» Your objective
Without changing anything, transcribe all of the entries.

..........

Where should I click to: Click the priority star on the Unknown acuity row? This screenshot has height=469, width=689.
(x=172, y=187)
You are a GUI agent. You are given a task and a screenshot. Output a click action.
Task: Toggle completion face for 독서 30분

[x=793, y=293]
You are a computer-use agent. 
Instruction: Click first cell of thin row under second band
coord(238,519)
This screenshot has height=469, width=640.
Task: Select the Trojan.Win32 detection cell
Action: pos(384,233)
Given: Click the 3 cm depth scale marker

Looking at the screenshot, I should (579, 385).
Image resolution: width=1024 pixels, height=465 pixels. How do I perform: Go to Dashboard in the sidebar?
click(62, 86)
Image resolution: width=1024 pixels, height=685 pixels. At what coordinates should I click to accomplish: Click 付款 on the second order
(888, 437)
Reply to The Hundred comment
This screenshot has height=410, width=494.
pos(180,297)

..........

» Answer to this task
Where should I click to: Click the priority star on the Unknown acuity row? This screenshot has height=469, width=689.
(x=172, y=187)
You are a GUI agent. You are given a task and a screenshot. Output a click action.
Task: Toggle completion face for 독서 30분

[x=793, y=293]
You are a computer-use agent. 
Instruction: Click first cell of thin row under second band
coord(238,519)
This screenshot has height=469, width=640.
Task: Select the Trojan.Win32 detection cell
Action: pos(384,233)
Given: Click the 3 cm depth scale marker

Looking at the screenshot, I should (579, 385).
Image resolution: width=1024 pixels, height=465 pixels. How do I perform: Go to Dashboard in the sidebar?
click(62, 86)
Image resolution: width=1024 pixels, height=685 pixels. At what coordinates should I click to accomplish: Click 付款 on the second order
(888, 437)
Reply to The Hundred comment
This screenshot has height=410, width=494.
pos(180,297)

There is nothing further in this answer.